The standout of the the double album would have to be Jolie Holland’s “Grey Funnel Line”. Her interpretation of Cyril Tawney’s Clasic gives it a melancholy undertow which emphasises the song it’s true meaning, coupled with Holland’s uplifting vocal style which transports you to the paradise the song offers. I remember driving along the motorway a few years back just listening to that song over and over. It’s powerful.

From the upbeat numbers you cannot go past Loudon Wainwright III’s ‘Turkish Revelry’ and ‘Good Ship Veuns’. He is famous for a reason, his voice is something to behold and is worth listening to repeatedly. It must be noted however, that the good ship venus version is probably the most offensive you have heard.

Guess who is awesome at singing shanties? Sting. That’s right, the lame guy from the ‘Police’ who made a career from ripping off black melodies and singing style and selling it back to the whites at a premium. His Blood Red Roses is awesome, even if the key change is obviously way too high for him half way through the song.
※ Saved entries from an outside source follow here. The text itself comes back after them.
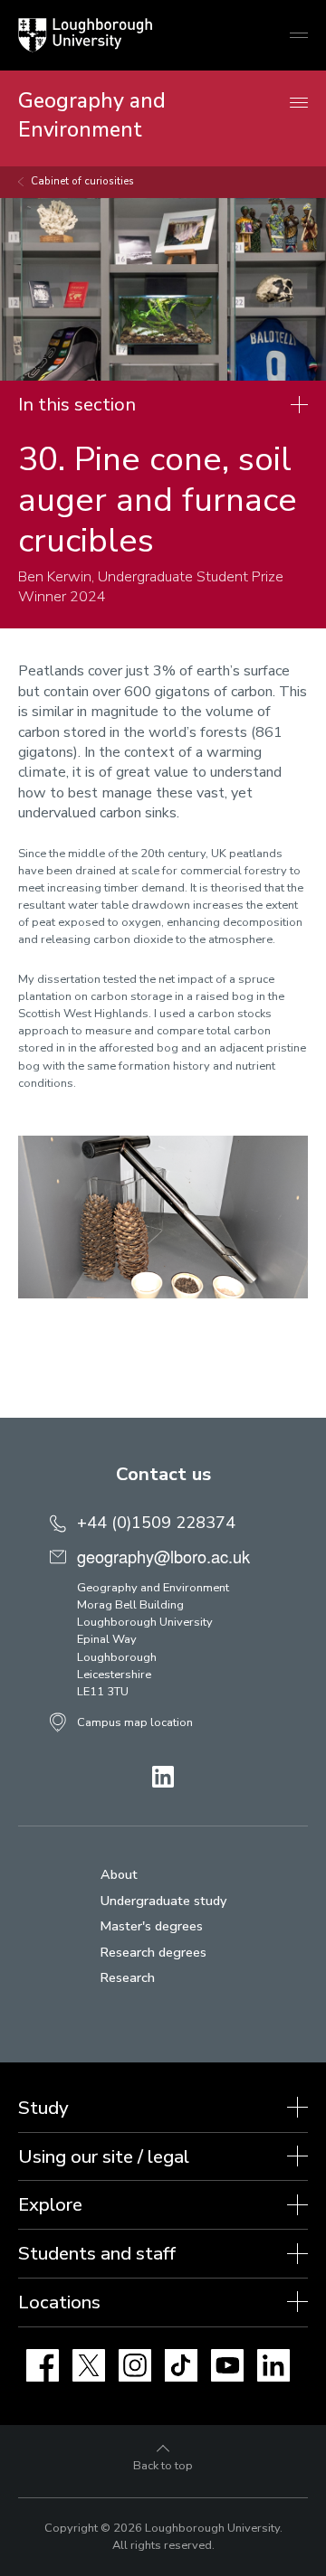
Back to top (163, 2466)
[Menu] (299, 103)
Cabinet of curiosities (82, 181)
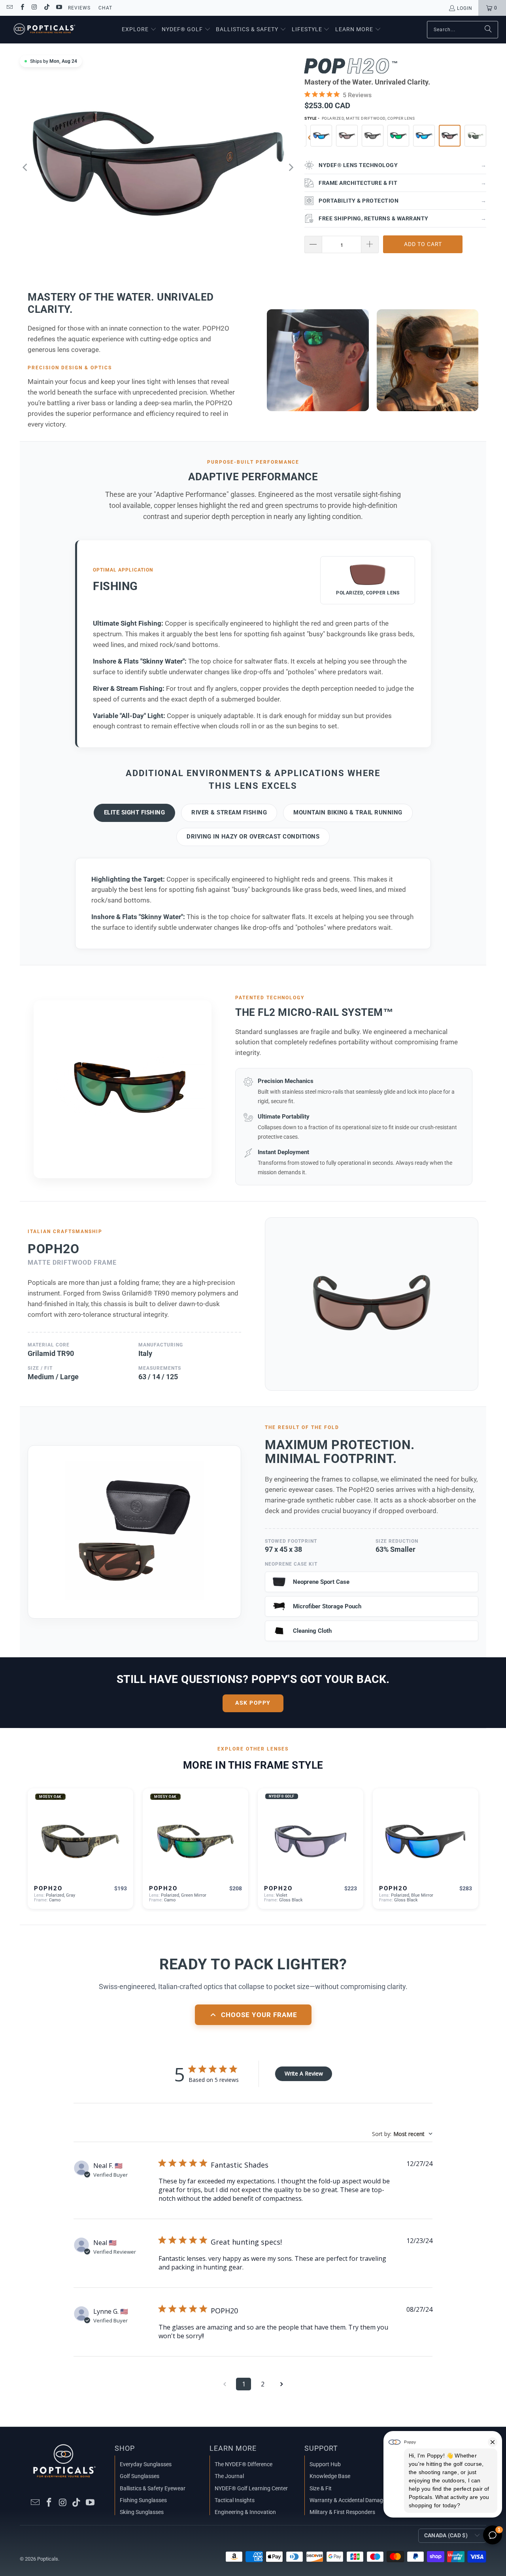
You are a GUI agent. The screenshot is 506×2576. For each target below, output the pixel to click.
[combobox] (402, 2134)
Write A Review (304, 2073)
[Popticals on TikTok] (46, 8)
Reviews (79, 8)
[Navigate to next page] (281, 2384)
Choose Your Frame (259, 2015)
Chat (105, 8)
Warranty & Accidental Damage (348, 2500)
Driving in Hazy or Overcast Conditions (253, 836)
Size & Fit (321, 2488)
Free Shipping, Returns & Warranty (402, 218)
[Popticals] (44, 30)
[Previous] (25, 167)
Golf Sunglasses (139, 2476)
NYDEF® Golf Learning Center (251, 2488)
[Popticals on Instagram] (34, 8)
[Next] (290, 167)
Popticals (47, 2559)
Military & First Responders (342, 2512)
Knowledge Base (330, 2476)
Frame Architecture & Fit (402, 183)
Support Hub (325, 2464)
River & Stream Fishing (229, 812)
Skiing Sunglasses (142, 2512)
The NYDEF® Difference (243, 2464)
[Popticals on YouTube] (58, 8)
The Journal (229, 2476)
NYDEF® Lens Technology (402, 165)
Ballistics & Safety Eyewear (152, 2488)
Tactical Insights (235, 2500)
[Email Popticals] (9, 8)
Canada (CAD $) (446, 2535)
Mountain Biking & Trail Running (347, 812)
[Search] (488, 29)
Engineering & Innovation (245, 2512)
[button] (139, 29)
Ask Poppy (253, 1703)
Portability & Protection (402, 200)
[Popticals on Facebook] (21, 8)
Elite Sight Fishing (134, 812)
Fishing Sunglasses (143, 2500)
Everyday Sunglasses (146, 2464)
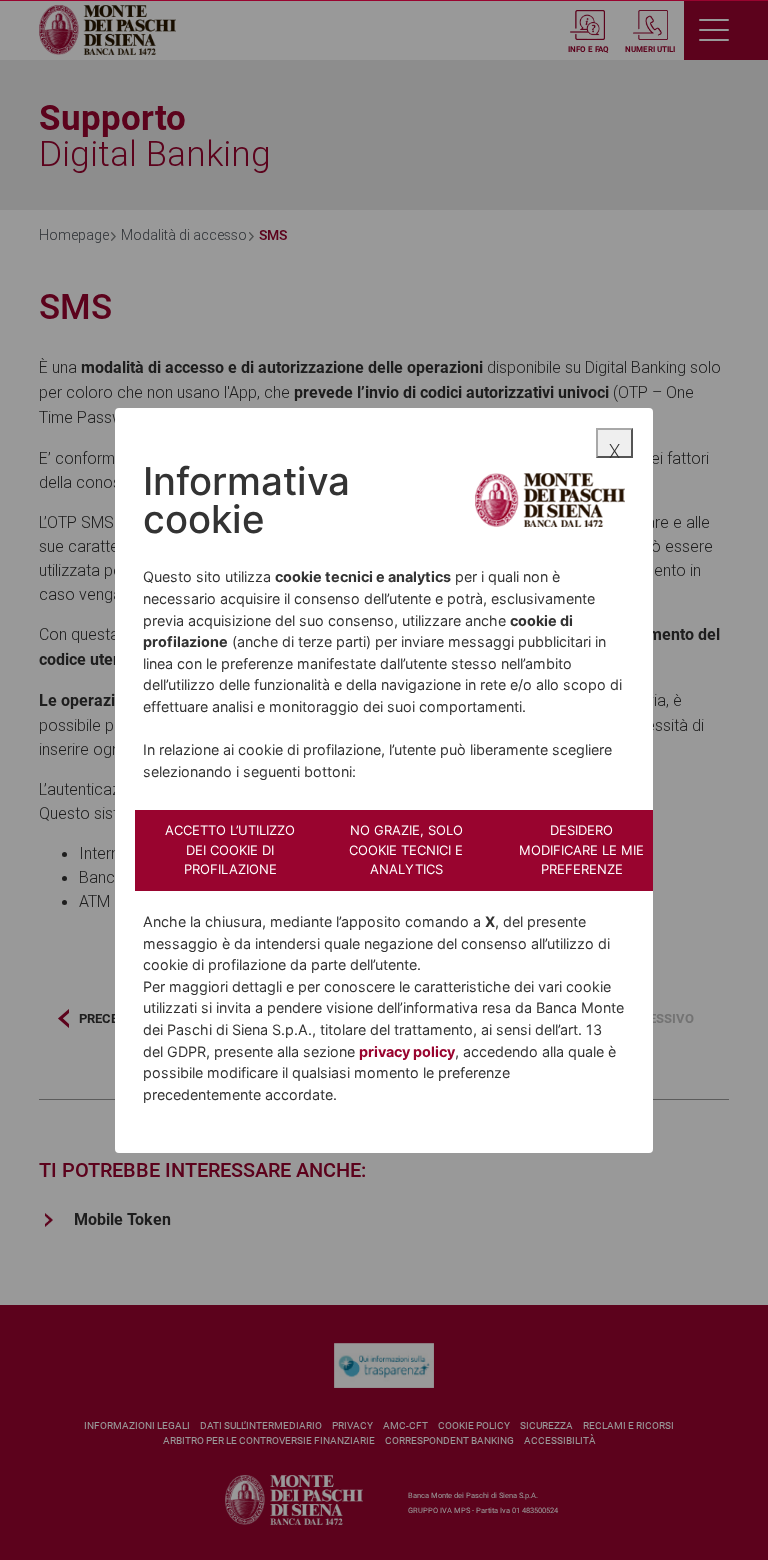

And his Shallow Brown is amazing as long as you forget that sentimentality was shunned on an actual sailing ship.

Look, at this point I feel I need to disclaim the following: Folk music and in particular shanty music isn’t popular generally. And unless there is some 1960’s revival of traditional/revivalist music it may not ever be popular again. So in essense we should be quite impressed that these big names are lending their hand to our small corner of the musical world. That is, unless, they are complete shit.

This is the case with Bono from U2. We all like at least one U2 song, they are one of the most successful groups in modern music, there are no denying these facts, but can he sing a shanty without trying oh so hard to be relevant and emotional. No, he can’t. He’s not even close.

He’s shit, there is no other way to describe it. I have owned this double album for at least 4 years now and I still can honestly say I have only listend to Bono’s ” A dying salior to his shipmates” all the way through twice. And once was last night where someone wanted to hear it for ironic value.

So, how should us folkies respond to such a project? My answer is simple: the same way that we respond to all other folk recordings and performances. There will be some songs you like and others you won’t, and that is perfectly acceptable. Projects like “the Rogues Gallery” should be taken seriously by us folkies because of the simple reason that they are adding to the wealth and history of the tradition just as we all are in our own small way.